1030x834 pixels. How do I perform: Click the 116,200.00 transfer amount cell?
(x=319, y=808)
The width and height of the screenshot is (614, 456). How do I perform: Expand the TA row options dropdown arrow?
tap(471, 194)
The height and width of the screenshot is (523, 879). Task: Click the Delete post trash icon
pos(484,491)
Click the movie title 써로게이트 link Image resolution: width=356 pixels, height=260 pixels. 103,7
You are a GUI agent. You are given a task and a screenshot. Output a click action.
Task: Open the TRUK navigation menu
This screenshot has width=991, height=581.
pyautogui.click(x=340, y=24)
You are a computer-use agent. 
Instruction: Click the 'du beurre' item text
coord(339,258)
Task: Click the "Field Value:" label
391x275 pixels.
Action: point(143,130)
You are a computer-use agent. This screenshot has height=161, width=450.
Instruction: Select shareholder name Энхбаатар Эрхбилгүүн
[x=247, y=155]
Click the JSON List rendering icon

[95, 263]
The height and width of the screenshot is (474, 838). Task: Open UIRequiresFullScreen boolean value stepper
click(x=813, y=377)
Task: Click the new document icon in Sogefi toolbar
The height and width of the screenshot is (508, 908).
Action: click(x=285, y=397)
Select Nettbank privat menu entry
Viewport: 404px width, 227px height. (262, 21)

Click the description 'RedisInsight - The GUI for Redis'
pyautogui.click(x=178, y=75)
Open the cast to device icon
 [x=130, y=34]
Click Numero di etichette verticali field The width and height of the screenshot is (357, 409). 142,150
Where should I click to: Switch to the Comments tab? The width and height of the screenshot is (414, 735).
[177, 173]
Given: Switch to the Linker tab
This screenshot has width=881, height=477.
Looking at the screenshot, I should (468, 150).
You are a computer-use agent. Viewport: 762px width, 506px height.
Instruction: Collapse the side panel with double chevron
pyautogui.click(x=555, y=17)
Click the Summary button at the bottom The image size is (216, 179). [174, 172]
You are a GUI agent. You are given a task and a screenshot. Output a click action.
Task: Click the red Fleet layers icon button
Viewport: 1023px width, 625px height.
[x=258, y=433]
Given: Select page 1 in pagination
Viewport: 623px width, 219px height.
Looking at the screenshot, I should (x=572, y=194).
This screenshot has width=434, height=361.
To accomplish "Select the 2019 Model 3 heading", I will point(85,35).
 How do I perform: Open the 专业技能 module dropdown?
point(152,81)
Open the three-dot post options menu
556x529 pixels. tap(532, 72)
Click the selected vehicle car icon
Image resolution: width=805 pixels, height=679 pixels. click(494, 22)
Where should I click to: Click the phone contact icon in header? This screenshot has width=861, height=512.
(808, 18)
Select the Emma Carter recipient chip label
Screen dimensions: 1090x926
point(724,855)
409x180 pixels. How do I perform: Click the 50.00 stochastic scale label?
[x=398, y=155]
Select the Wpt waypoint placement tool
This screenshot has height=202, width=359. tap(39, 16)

EXERCISE OBJECTIVE ▸
Produce an exact copy of the entries above.

ANSWER TO THE PROBLEM ▸
1030x834 pixels. How do I perform: Click the 116,200.00 transfer amount cell?
(x=319, y=808)
The width and height of the screenshot is (614, 456). How do I perform: Expand the TA row options dropdown arrow?
tap(471, 194)
The height and width of the screenshot is (523, 879). Task: Click the Delete post trash icon
pos(484,491)
Click the movie title 써로게이트 link Image resolution: width=356 pixels, height=260 pixels. 103,7
You are a GUI agent. You are given a task and a screenshot. Output a click action.
Task: Open the TRUK navigation menu
This screenshot has width=991, height=581.
pyautogui.click(x=340, y=24)
You are a computer-use agent. 
Instruction: Click the 'du beurre' item text
coord(339,258)
Task: Click the "Field Value:" label
391x275 pixels.
Action: point(143,130)
You are a computer-use agent. This screenshot has height=161, width=450.
Instruction: Select shareholder name Энхбаатар Эрхбилгүүн
[x=247, y=155]
Click the JSON List rendering icon

[95, 263]
The height and width of the screenshot is (474, 838). Task: Open UIRequiresFullScreen boolean value stepper
click(x=813, y=377)
Task: Click the new document icon in Sogefi toolbar
The height and width of the screenshot is (508, 908).
Action: click(x=285, y=397)
Select Nettbank privat menu entry
Viewport: 404px width, 227px height. (262, 21)

Click the description 'RedisInsight - The GUI for Redis'
pyautogui.click(x=178, y=75)
Open the cast to device icon
 [x=130, y=34]
Click Numero di etichette verticali field The width and height of the screenshot is (357, 409). 142,150
Where should I click to: Switch to the Comments tab? The width and height of the screenshot is (414, 735).
[177, 173]
Given: Switch to the Linker tab
This screenshot has width=881, height=477.
Looking at the screenshot, I should (468, 150).
You are a computer-use agent. Viewport: 762px width, 506px height.
Instruction: Collapse the side panel with double chevron
pyautogui.click(x=555, y=17)
Click the Summary button at the bottom The image size is (216, 179). [174, 172]
You are a GUI agent. You are given a task and a screenshot. Output a click action.
Task: Click the red Fleet layers icon button
Viewport: 1023px width, 625px height.
[x=258, y=433]
Given: Select page 1 in pagination
Viewport: 623px width, 219px height.
Looking at the screenshot, I should (x=572, y=194).
This screenshot has width=434, height=361.
To accomplish "Select the 2019 Model 3 heading", I will point(85,35).
 How do I perform: Open the 专业技能 module dropdown?
point(152,81)
Open the three-dot post options menu
556x529 pixels. tap(532, 72)
Click the selected vehicle car icon
Image resolution: width=805 pixels, height=679 pixels. click(494, 22)
Where should I click to: Click the phone contact icon in header? This screenshot has width=861, height=512.
(808, 18)
Select the Emma Carter recipient chip label
Screen dimensions: 1090x926
point(724,855)
409x180 pixels. How do I perform: Click the 50.00 stochastic scale label?
[x=398, y=155]
Select the Wpt waypoint placement tool
This screenshot has height=202, width=359. tap(39, 16)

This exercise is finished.